Now, much later, where we are lucky enough to find ourselves here, Mandalay Bay Resort Casino in Las Vegas. We got here by hard work and determination. Full Breakfast Buffet. Twenty-four hours. Girls Girls Girls. Live Nude Girls. Here in this place is neon lights and foliage right smack dab in the center of a building. All the vents pumping cold chilled air. No clocks. The days just go on and on. And if you look—there in the middle of the ring—you’ll see him. Kuya. The Pac-Man. He’s one of us. The first and only Filipino and Asian to win world titles in five different weight divisions. The first Filipino fighter to ever win a world title.

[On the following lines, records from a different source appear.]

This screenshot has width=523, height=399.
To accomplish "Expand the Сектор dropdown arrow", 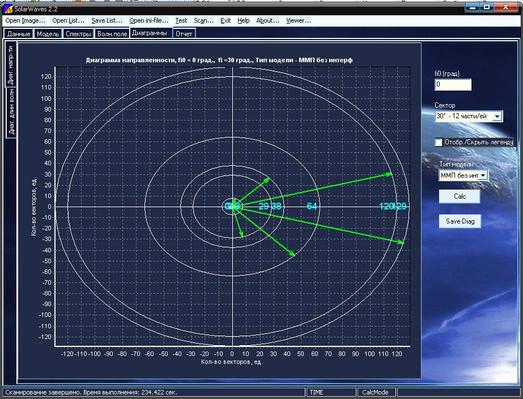I will pos(497,116).
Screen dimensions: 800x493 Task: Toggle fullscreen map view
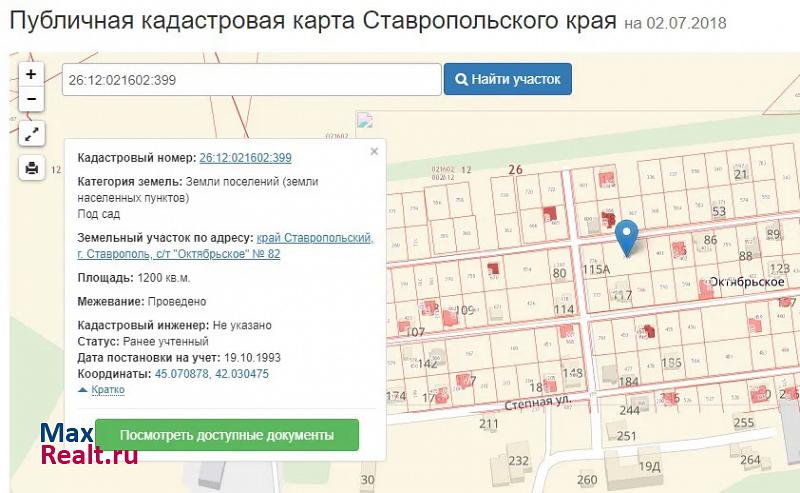(x=31, y=133)
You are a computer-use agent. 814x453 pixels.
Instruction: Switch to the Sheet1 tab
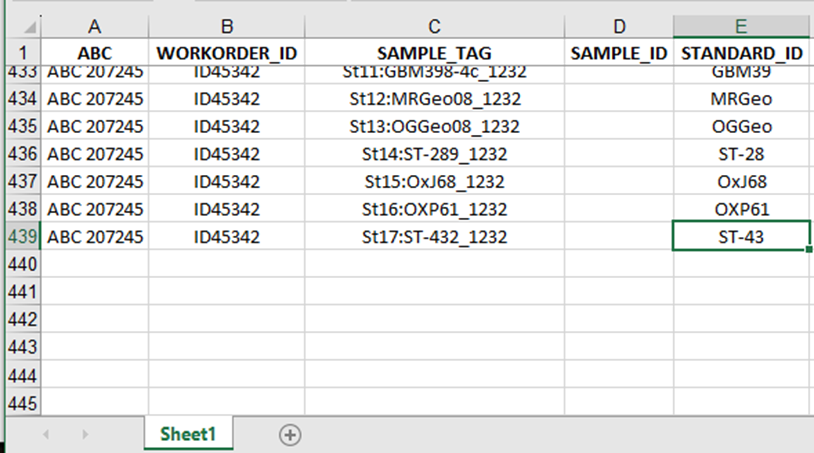point(189,434)
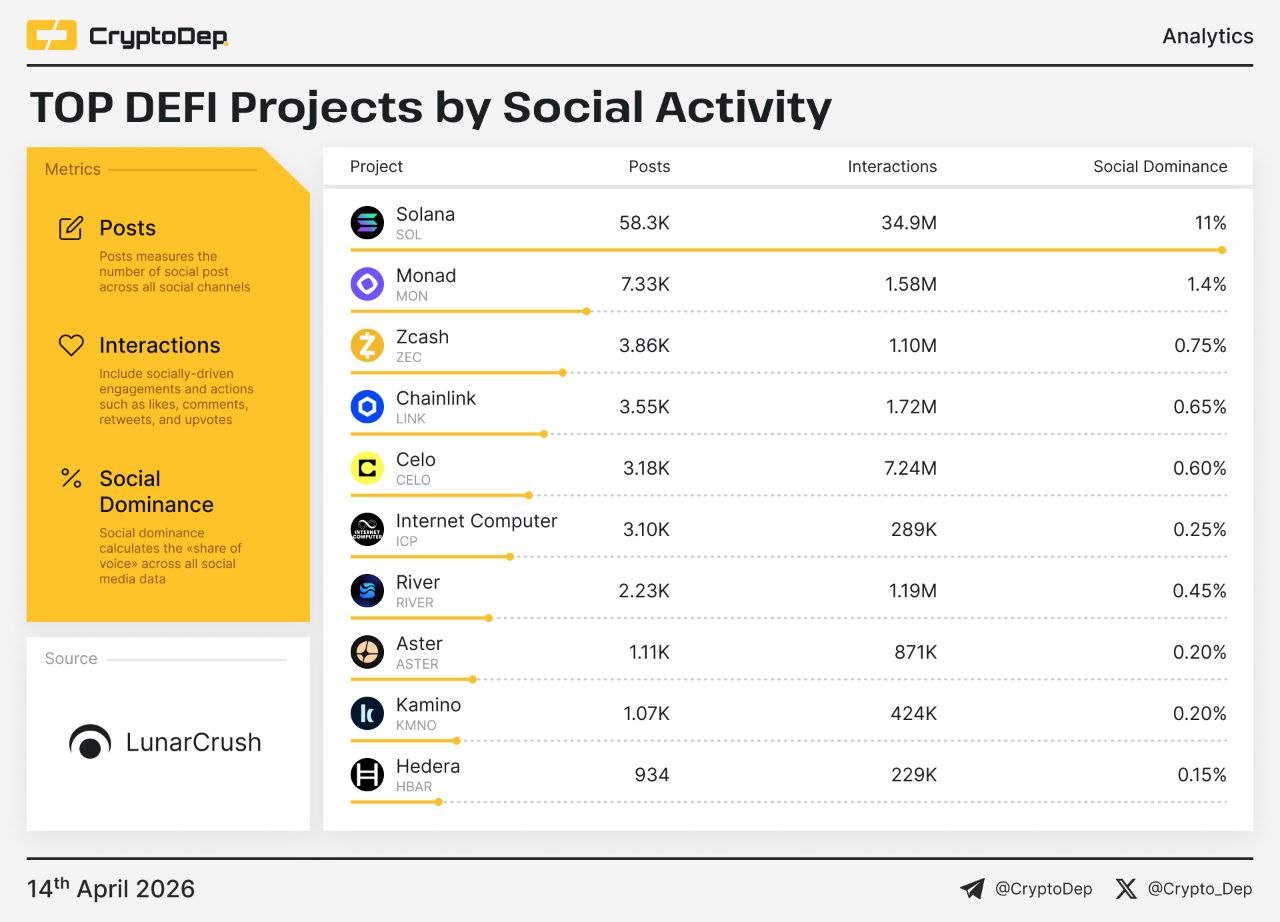1280x922 pixels.
Task: Click the Analytics label at top right
Action: pyautogui.click(x=1207, y=36)
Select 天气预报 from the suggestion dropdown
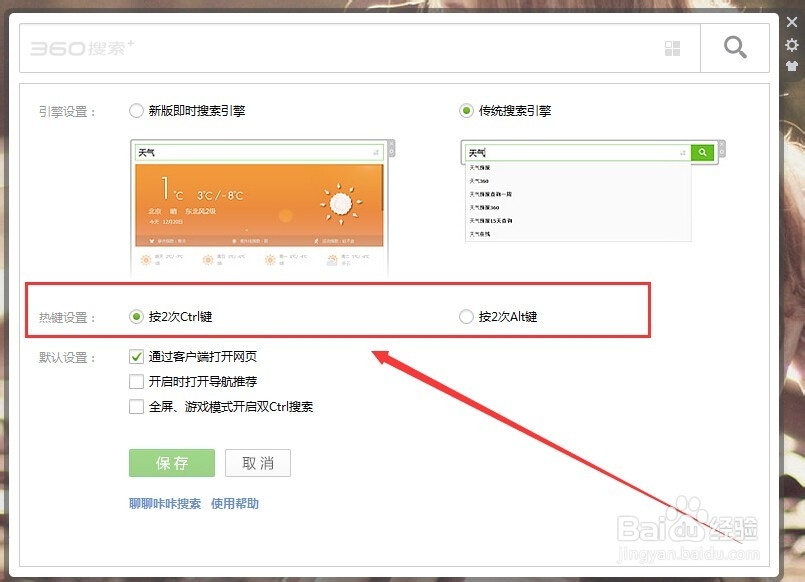This screenshot has width=805, height=582. pos(482,167)
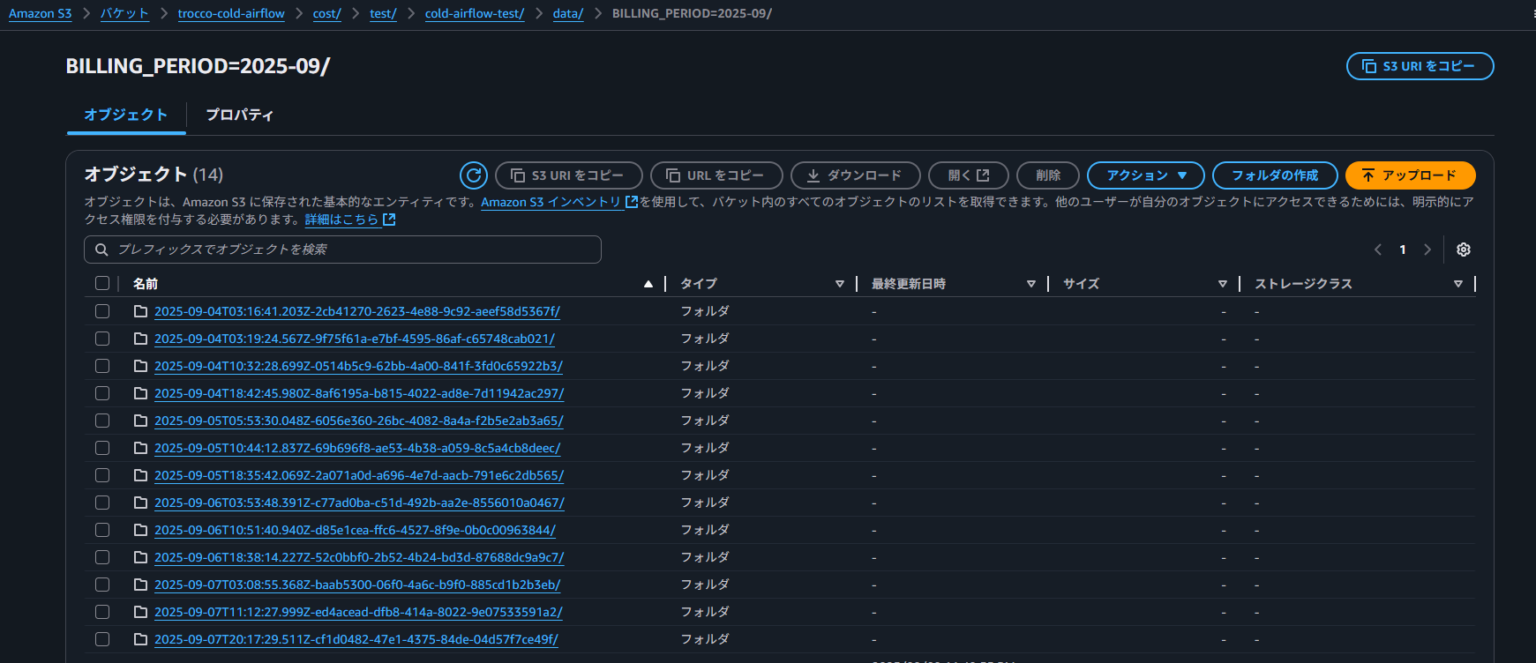1536x663 pixels.
Task: Open filter arrow on Type column
Action: pyautogui.click(x=839, y=284)
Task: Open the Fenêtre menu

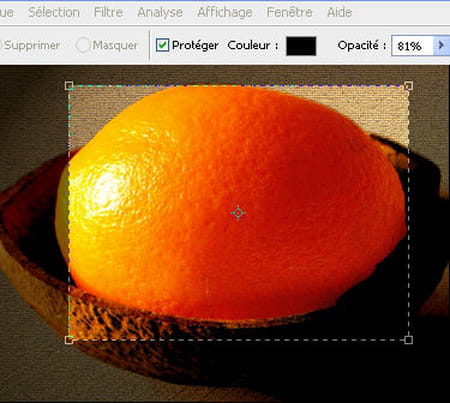Action: (x=289, y=13)
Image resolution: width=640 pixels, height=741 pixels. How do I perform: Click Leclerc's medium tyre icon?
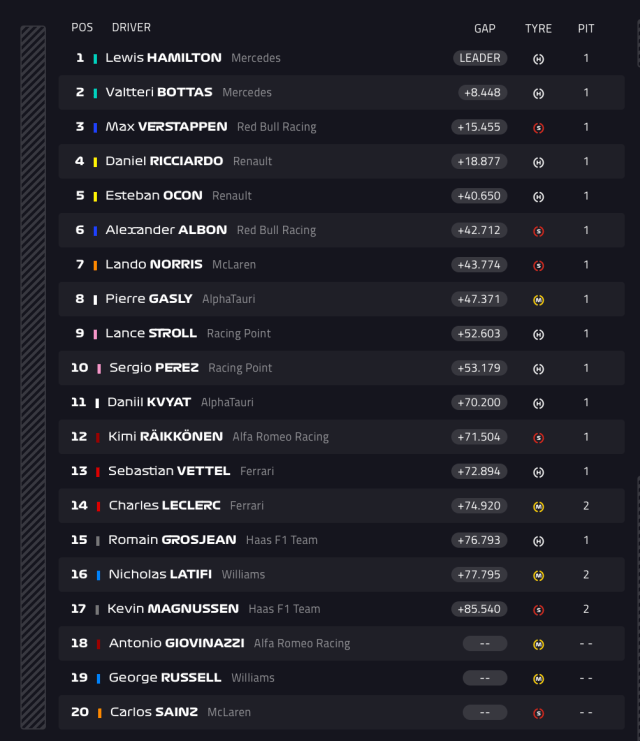click(538, 506)
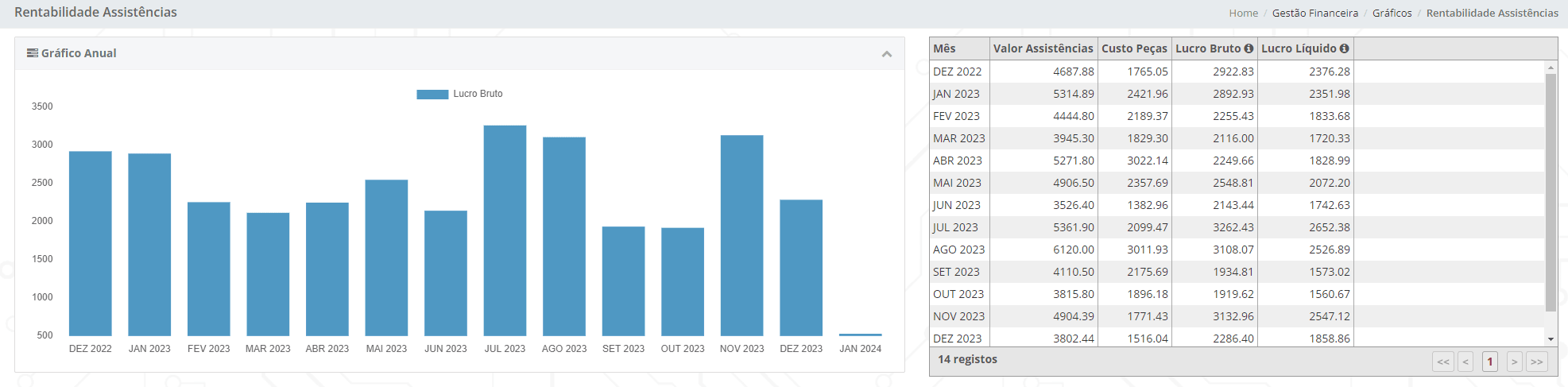Click the info icon beside Lucro Líquido
1568x387 pixels.
coord(1344,48)
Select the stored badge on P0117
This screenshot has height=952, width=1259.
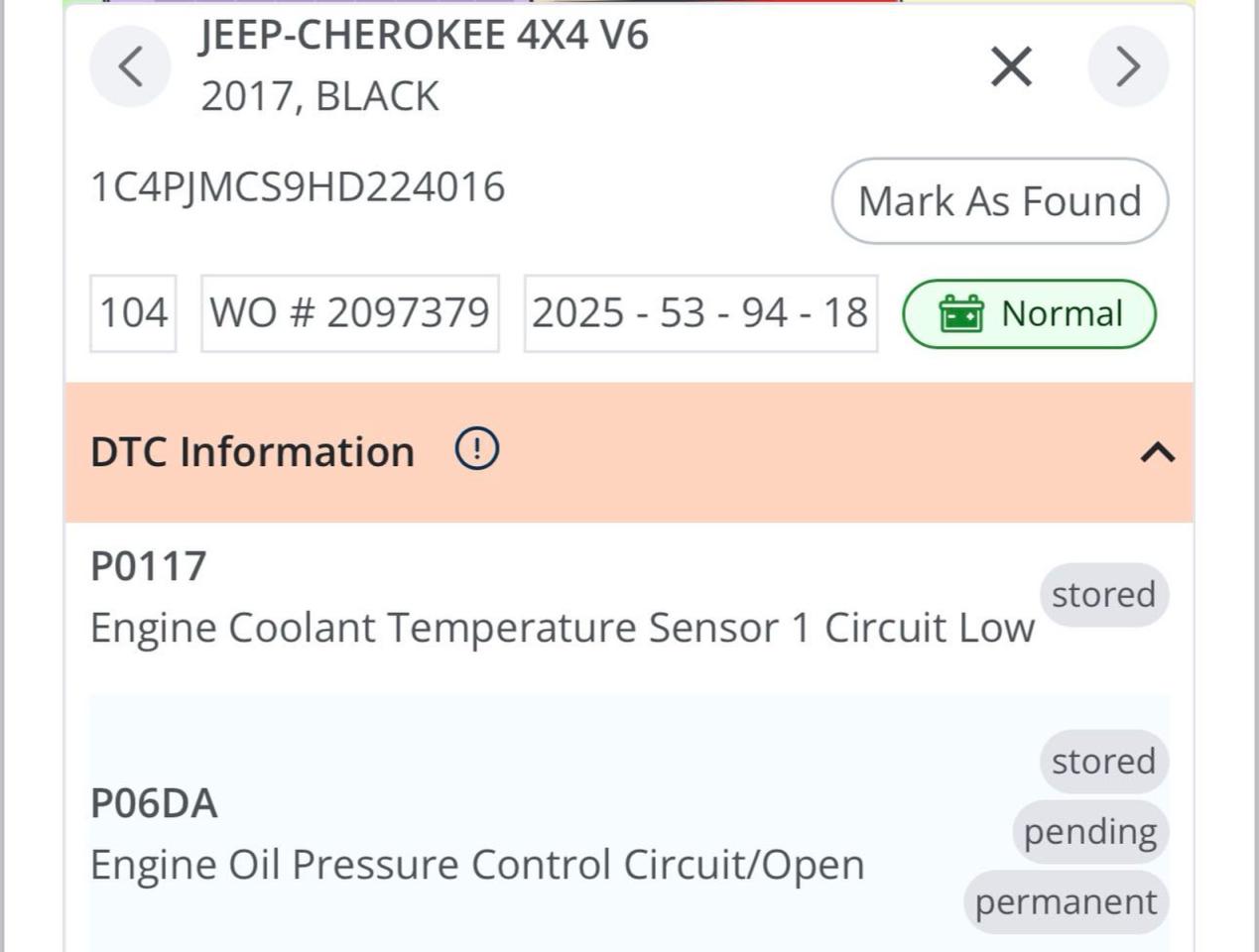pyautogui.click(x=1103, y=595)
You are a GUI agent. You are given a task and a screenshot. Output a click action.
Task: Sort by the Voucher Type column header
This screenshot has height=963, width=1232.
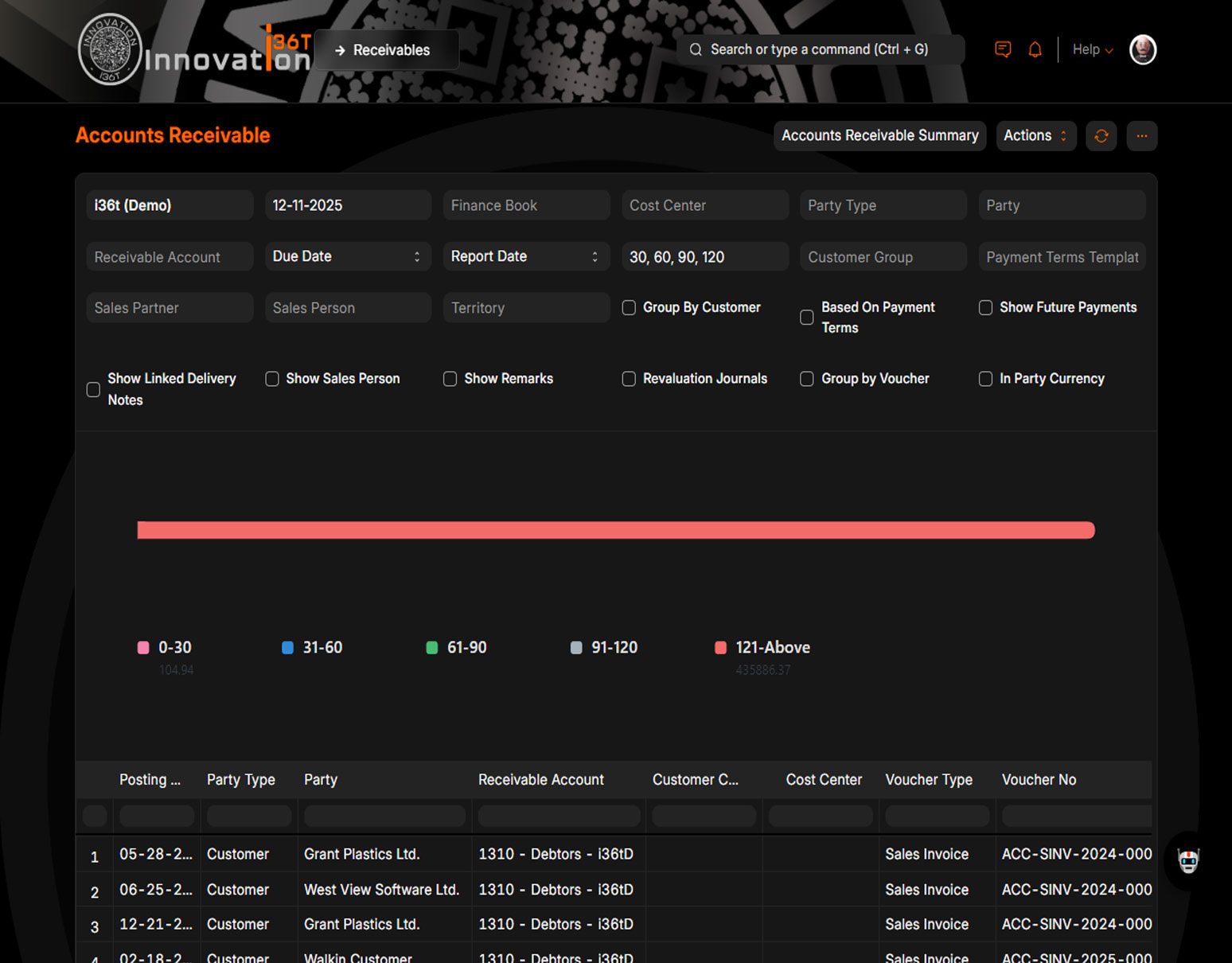pos(928,780)
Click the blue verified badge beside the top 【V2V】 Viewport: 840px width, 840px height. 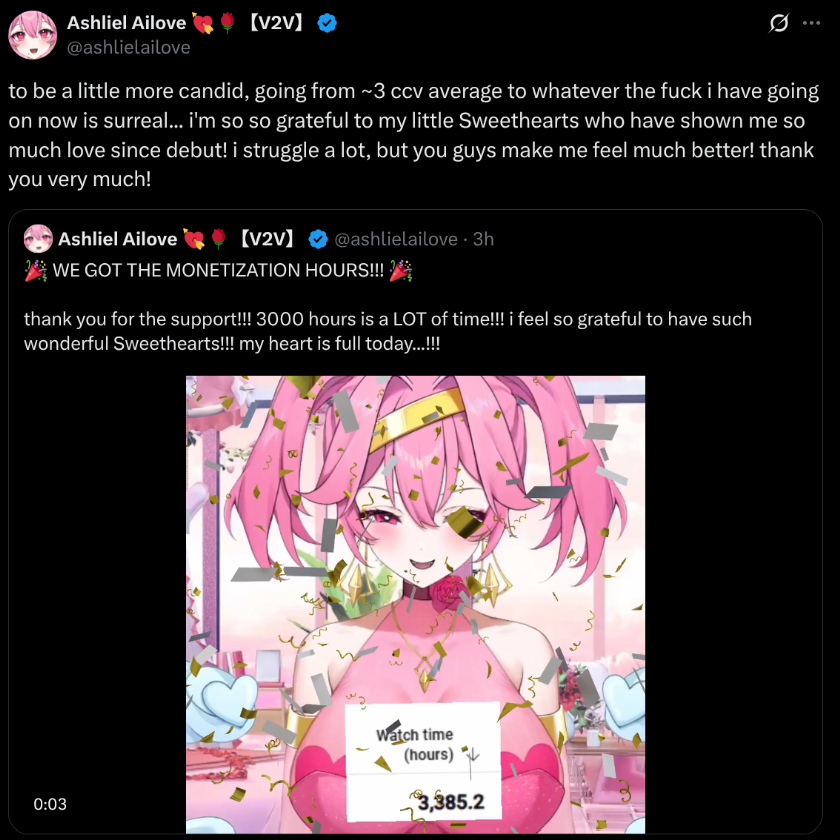pos(327,23)
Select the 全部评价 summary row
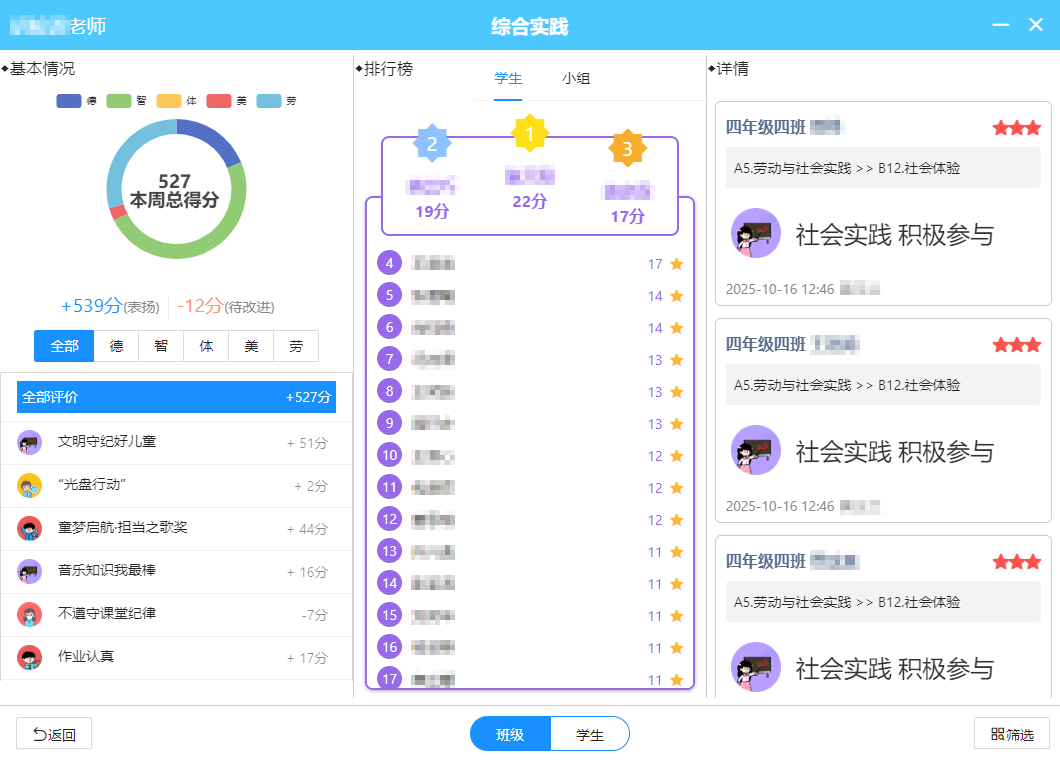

And he was us and we were him. We were on that farm together, our feet were bare together. We knelt, together. Cassava, ube, bulot, we spoke the same sticky language of dyed roots and dead animal foods. Our mouths stuck in melted sugar yawns at Christmas time.
Then on August 7, 2008, we were together crowded around a TV in our pajamas, we were smiling and laughing and crying because there we were again, being recognized as the “People’s Champ” and it wasn’t us exactly, it was Him but because he is like us from the poor places we’re from, doing the regular people things we do, it felt like it was for all of us. Here we are becoming champions. Bam boom bang. We are the champs.
It didn’t stop, of course. Here we are on May 2, 2009. MGM Grand Las Vegas. HBO. Pacquiao became the second man in boxing history to win world titles in six different weight divisions. There he was: our uncle, our Tito, our brother, our kuya. The first man ever to win lineal world titles. It was Muhammad Ali all over again. People who are known for not much; for Spam, for tobacco, for sugar, for pork, for rice—we were becoming known for being fierce.
Here we are being named Fighter of the Decade by Boxing Writers Association of America. Here we are at the Roosevelt Hotel in New York City. June of 2010, the air outside hot like home, but inside it’s all cool air and appetizers and sexy ladies because we are getting another award. The Sugar Ray Robinson Fighter of the Year award. Manny Pacquiao his face and chiseled body plastered throughout the cities, at Toyota dealerships, on soda billboards, on the television—on the radio. The Pac-Man!